-- START SELECTED PASSAGE --

Report from Eco-Congregation Ireland Conference 2012

John Butterfield, one of the Eco-Congregation Scotland board members, attended the first Eco-Congregation Ireland conference earlier this month. here is his report.

 

Eco-Congregations Ireland hold their first conference

Ireland is a very green country but the idea of churches being interested in green issues is very new. When the committee of Eco-congregations Ireland decided to have a conference they though that it would attract 30-40 people. The Dromantine conference centre in beautiful rural County Down was booked in faith for a two day residential conference from 9.30am on Friday 14th to 5pm on Saturday 15th September 2012. The conference attracted almost 150 attendees and a block booking at a local hotel had to be made to accommodate them all! There seems to be an awakening sense of environmental awareness in the Irish churches.

Dromantine is just a few miles outside Newry, and thus just north of the Border. The participants were attracted from all the major denominations and from all parts of Ireland, North and South, and was particularly successful in attracting religious sisters and brothers. (In fact I have never been with so many nuns at one time in all my life!) Many of these religious communities have run gardens and farms as part of their vocation for many years so Christian environmentalism was for them a natural progression.

As the representative of Eco Congregations Scotland I was made very welcome and told about some of the green achievements of Scottish churches and parishes in a workshop. ECI is in a different place to ECS. It was set up by the inter-church committee for social affairs five years ago and to date has made five awards to churches and dioceses. It still operates as a sub committee of this body. In contrast ECS is a charity in its own right and has now made 100 awards.

A range of distinguished speakers opened up the whole area of green theology and ethics.

-- END SELECTED PASSAGE --

• _EXERCISE TASKS_
A: Based on the conference report, decide whether each statement agrees with it. Answer yes or no, and quote the words from the report that decide it.
(i) The conference drew almost 150 people.
(ii) Eco-Congregation Ireland operates as a charity in its own right.
(iii) Eco-Congregation Scotland has made 100 awards.
B: In the conference report's paragraph beginning "As the representative of Eco Congregations Scotland," find every number and state what each one counts.

-- START DATA ROWS --

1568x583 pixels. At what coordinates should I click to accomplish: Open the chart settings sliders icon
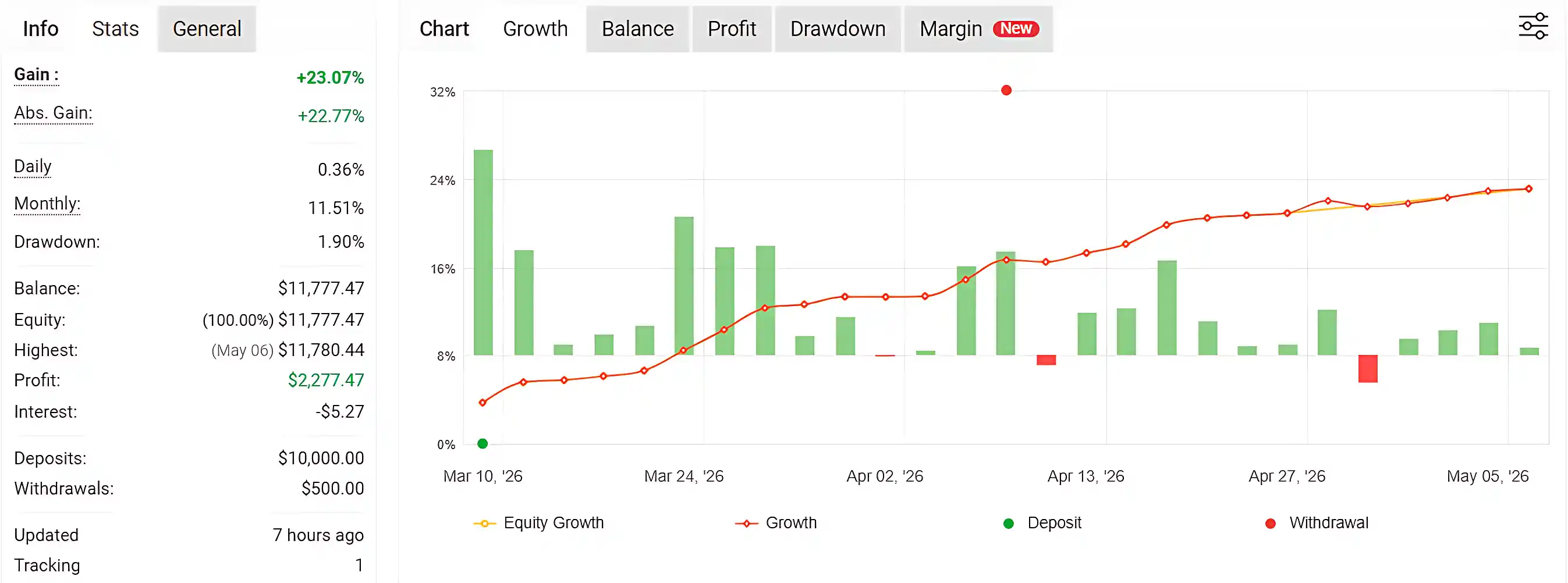coord(1532,26)
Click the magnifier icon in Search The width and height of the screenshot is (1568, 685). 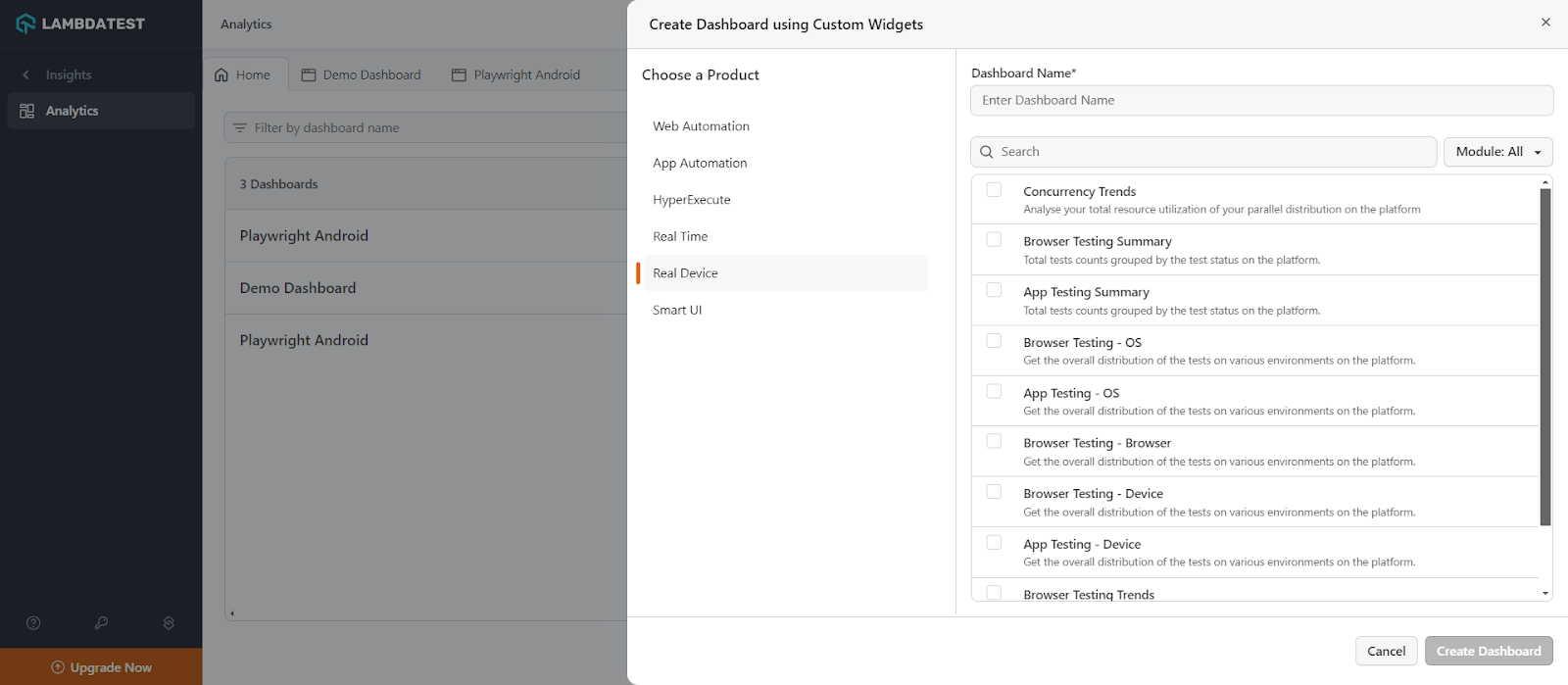point(987,152)
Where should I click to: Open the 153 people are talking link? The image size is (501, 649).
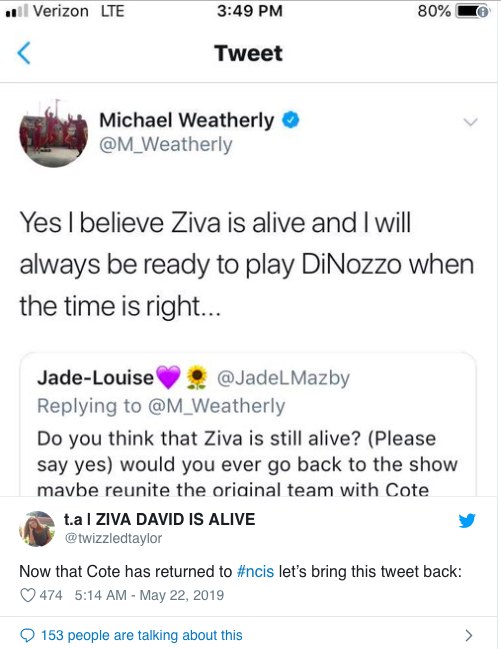142,635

-- END DATA ROWS --

• _ANSWERS GIVEN_
A:
(i) Yes: "The conference attracted almost 150 attendees"
(ii) No: "It still operates as a sub committee of this body."
(iii) Yes: "ECS is a charity in its own right and has now made 100 awards."

B:
- five: the years since Eco-Congregation Ireland was set up by the inter-church committee for social affairs
- five: the awards Eco-Congregation Ireland has made to churches and dioceses
- 100: the awards Eco-Congregation Scotland has made